Yes, I can imagine some people will take against so many of the early pages being set when the Party was just that – a Party, not a fascistic war machine led by a fascistic warmonger and his ever-changing coterie of sycophantic friends. Yes, they were nasty and Nazi from the off, with the Jews and signatories of the Versailles Treaty forming their policy in equal measure, but this was an organisation not initially killing everyone left, right and centre, but having policies of state holidays, people's cars, autobahns, youth organisations and so on. People with a one-sided thinking about the Nazis and their legacy may be surprised or disgusted at how we see every day life continue, even though every family, every organisation and every school curriculum had had to get a bit more Nazified in the process.

This is quite readable stuff, although one chapter a little too early concerns itself with inter-Nazi bickering, and is not of the same interest level as how youth groups or the initial Nazi takeovers played out. And in being so wide-ranging, it shows the whole world then to be very much more nuanced than any black and white picture. The local newspaper was right-wing, editorially, but never mentioned the NSDAP until they were in power; Nazis were quite often found to be doing anti-Nazi things, such as keeping the nuns running the girls' school, against official wishes.

When war does break out, it's to the credit of the work that we see the picture fully – amazing success with Blitzkrieg, woeful inability versus the Soviets – and also the asides, such as the attempt by our villagers and others to summit Mt Elbrus and claim to lord it over Europe by literally being above all of Europe. It's not a pointless trivial piece of information to have the world's largest shoe on these pages – but it does kind of show that sometimes the forensic level of detail is a bit too heavy-handed for the average browser.
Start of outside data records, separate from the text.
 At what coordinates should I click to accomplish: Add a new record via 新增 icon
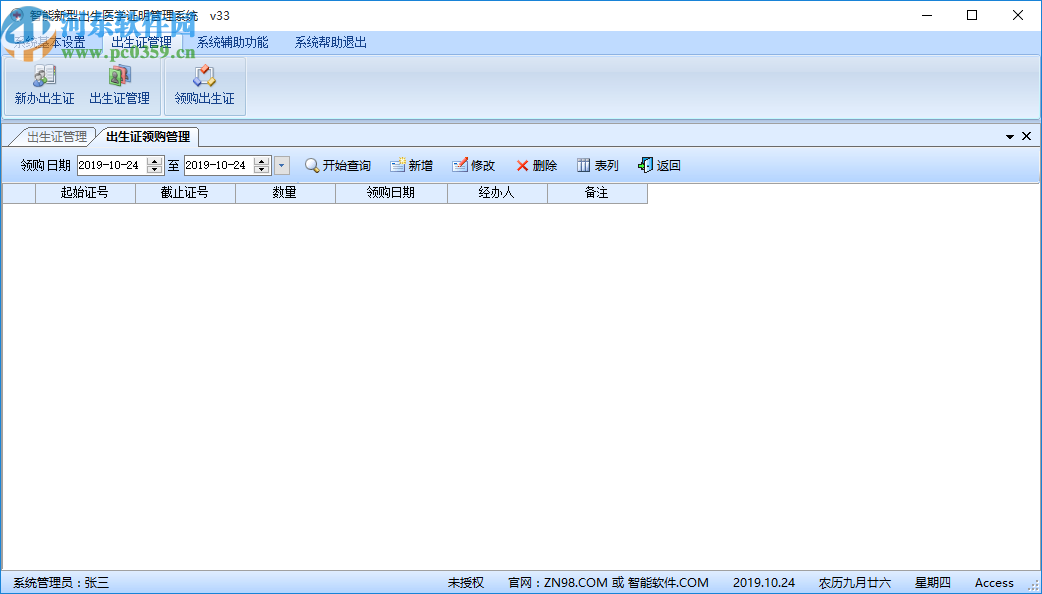click(x=411, y=165)
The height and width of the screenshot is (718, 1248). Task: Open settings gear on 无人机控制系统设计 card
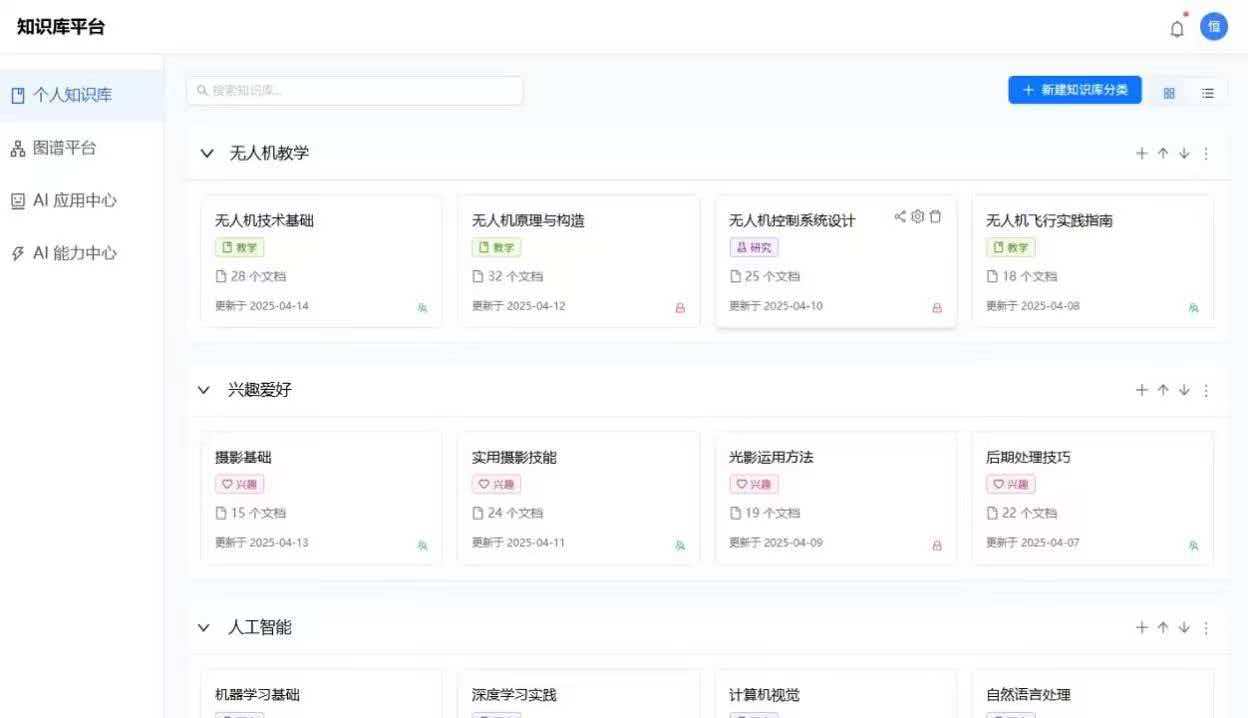tap(917, 217)
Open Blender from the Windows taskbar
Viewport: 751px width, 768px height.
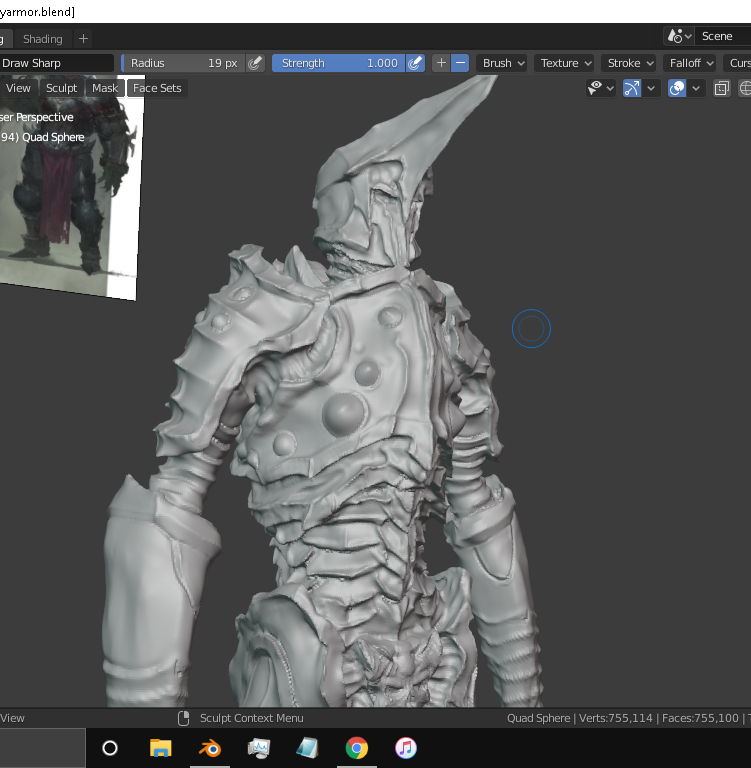(210, 748)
Still, the book is one of many facets, and wants us to look from afar at the greater picture it has of the decades ending post-war, and also to zoom in on the collage it's made from. We don't stay focused on the one village, either, as wartime diaries take us to the Eastern Front and all that that entailed. But the resulting pages certainly show there is both use and worth in starting from the initial restriction of one small town; I would say the book gives a bit more academic value than it does lightly-read fun, at times, but it achieves what it wanted to do.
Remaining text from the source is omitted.